→ Data
════════════════════
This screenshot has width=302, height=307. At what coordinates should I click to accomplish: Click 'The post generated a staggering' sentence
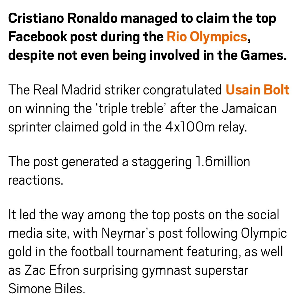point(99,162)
════════════════════
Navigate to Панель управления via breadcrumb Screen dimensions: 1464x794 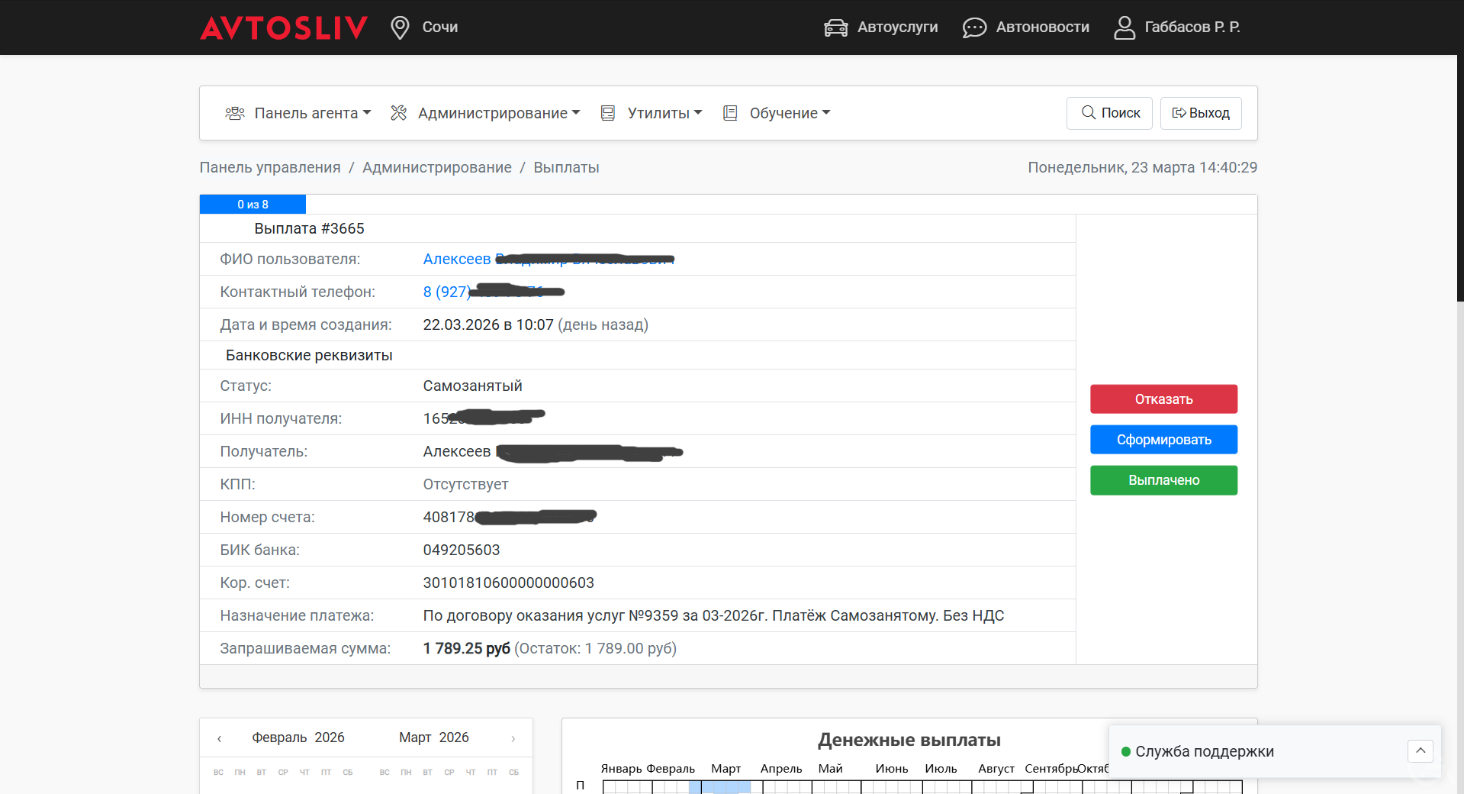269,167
════════════════════
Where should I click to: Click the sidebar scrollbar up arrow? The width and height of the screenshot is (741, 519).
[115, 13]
════════════════════
Can you edit the rows from the line with "This screenshot has" up to and including the line with "point(99,162)" so that "coordinates" becomes "position" and nothing else changes? Leave the pictures out of your answer.

This screenshot has width=302, height=307. At what position should I click to accomplish: Click 'The post generated a staggering' sentence
point(99,162)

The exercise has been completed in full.